> What you have to do
Among the entries below, how many lines contain "computer"? Answer with the number only.

Material for this task START

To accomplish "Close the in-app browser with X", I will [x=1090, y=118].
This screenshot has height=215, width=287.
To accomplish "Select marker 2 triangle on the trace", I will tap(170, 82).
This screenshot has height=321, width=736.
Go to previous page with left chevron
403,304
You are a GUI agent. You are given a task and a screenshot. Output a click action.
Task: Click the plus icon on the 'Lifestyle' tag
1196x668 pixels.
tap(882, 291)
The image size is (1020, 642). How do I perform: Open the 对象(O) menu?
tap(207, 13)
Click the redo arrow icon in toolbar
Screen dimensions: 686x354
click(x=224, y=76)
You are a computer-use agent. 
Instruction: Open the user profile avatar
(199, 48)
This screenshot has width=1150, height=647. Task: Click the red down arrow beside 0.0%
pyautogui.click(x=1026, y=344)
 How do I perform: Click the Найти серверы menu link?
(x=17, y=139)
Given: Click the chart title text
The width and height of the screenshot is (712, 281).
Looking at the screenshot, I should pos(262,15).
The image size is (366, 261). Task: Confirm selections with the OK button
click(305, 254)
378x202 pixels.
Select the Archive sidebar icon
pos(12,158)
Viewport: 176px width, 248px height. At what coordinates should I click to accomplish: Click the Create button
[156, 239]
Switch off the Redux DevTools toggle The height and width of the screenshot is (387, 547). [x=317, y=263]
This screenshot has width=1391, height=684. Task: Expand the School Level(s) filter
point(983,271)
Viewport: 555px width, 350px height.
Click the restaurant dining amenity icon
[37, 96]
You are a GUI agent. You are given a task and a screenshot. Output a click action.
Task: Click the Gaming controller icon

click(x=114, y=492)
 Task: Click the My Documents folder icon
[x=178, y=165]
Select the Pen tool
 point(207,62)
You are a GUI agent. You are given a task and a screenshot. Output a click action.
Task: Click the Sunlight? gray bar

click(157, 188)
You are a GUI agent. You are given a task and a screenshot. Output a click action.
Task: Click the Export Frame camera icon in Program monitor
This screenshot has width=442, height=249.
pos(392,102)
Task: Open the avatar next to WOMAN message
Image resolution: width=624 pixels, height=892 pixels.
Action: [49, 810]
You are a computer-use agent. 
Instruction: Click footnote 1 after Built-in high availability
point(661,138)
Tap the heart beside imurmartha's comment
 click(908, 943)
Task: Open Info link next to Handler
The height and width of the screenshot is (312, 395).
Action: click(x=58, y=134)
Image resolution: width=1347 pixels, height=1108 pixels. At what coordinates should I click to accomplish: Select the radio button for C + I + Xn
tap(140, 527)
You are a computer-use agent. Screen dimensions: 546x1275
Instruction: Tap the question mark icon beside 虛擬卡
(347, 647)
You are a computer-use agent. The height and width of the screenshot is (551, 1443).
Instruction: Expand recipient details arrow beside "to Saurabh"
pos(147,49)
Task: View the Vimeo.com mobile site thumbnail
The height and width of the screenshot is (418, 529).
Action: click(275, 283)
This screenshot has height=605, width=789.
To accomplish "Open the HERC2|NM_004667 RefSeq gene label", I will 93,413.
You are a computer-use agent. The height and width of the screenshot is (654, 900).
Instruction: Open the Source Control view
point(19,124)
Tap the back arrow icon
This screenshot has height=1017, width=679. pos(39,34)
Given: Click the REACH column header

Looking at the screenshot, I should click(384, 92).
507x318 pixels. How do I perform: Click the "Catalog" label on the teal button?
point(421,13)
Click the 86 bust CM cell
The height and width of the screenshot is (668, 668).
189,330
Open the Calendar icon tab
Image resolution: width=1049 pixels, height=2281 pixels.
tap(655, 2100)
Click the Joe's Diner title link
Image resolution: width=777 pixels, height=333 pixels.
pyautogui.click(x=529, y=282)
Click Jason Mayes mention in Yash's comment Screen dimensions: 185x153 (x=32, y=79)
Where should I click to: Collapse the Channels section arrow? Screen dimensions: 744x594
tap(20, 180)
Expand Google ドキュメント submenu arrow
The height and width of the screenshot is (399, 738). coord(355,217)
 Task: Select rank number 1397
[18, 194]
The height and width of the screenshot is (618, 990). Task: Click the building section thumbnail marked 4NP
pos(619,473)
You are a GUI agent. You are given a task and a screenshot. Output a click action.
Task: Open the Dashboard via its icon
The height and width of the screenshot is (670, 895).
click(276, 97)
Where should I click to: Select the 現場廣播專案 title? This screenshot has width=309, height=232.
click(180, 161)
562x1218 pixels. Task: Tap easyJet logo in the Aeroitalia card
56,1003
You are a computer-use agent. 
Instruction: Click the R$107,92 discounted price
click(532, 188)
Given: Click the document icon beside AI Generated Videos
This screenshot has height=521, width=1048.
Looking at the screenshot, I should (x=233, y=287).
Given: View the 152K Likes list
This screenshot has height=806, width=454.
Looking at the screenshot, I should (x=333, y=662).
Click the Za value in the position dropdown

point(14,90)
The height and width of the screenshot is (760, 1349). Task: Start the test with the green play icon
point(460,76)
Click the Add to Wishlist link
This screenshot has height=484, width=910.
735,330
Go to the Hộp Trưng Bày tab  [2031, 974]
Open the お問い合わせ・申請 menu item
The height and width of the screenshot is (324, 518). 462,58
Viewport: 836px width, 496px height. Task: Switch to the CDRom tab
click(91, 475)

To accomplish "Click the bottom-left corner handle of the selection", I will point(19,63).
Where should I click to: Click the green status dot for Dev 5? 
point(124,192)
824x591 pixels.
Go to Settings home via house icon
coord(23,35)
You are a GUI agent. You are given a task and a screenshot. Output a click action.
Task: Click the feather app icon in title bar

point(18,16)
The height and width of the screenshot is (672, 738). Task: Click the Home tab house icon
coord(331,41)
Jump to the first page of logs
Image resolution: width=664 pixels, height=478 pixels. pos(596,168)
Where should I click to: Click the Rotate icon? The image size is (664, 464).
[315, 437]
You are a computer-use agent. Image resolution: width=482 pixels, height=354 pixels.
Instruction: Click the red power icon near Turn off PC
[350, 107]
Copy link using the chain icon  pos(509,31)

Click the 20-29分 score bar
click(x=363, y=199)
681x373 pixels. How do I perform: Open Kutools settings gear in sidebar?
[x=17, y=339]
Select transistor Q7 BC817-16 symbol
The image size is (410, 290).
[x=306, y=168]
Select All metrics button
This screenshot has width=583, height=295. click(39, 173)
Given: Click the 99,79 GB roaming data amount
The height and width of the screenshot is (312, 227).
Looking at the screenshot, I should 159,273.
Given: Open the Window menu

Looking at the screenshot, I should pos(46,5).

Material for this task END

> Finished task
7